The move by the EU, China's largest trading partner, signals growing international pressure on Beijing to crackdown on product piracy.
Power said it was too early to speculate on whether the 27-nation bloc would file a separate complaint over China's rules for intellectual property rights should the initial consultation phase fail to produce results.
"An efficient protection of intellectual property rights is an essential element in the protection of the interests of [EU] companies"
EU submission to WTO
The EU and Mexico filed their requests to join the talks at the WTO last week, trade officials said.

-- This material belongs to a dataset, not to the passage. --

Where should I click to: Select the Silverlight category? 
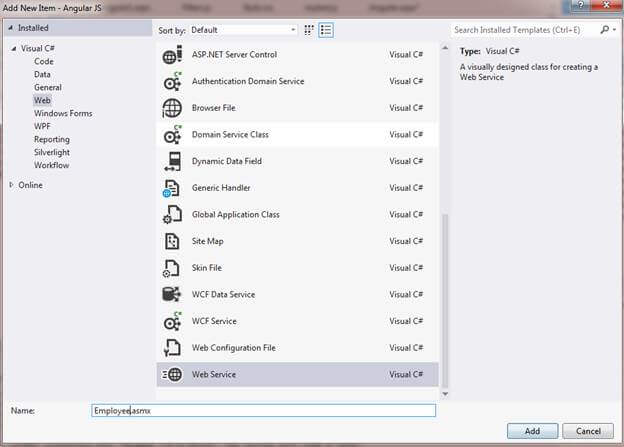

"An efficient protection of intellectual property rights is an essential element in the protection of the interests of [EU] companies," Brussels said in its submission.
It added that counterfeiting and piracy limits the value of investments in European research and development.
Mexico's request said it had a "substantial trade interest in this dispute" because of its increased trade with China.
The US filed two complaints on April 10 challenging Beijing's rules for copyright and trademark protection, and its alleged failure to remove import and distribution restrictions on copyrighted US goods including newspapers, magazines and video games.
Beijing, which says it has stepped up anti-piracy measures, criticised Washington's move and warned that the intellectual property case could damage bilateral trade relations.
Last week, a Chinese court ordered a Beijing company to pay $25,000 in damages to six US movie studios for selling pirated DVDs, the latest in a string of lawsuits over Chinese film piracy.
Under WTO rules, a 60-day consultation phase is initiated for any new case.
Any of the WTO's 150 members can seek China's permission to join the consultations.
While Beijing can reject the move, it would be powerless to prevent a country from initiating its own separate complaint at the Geneva-based trade referee.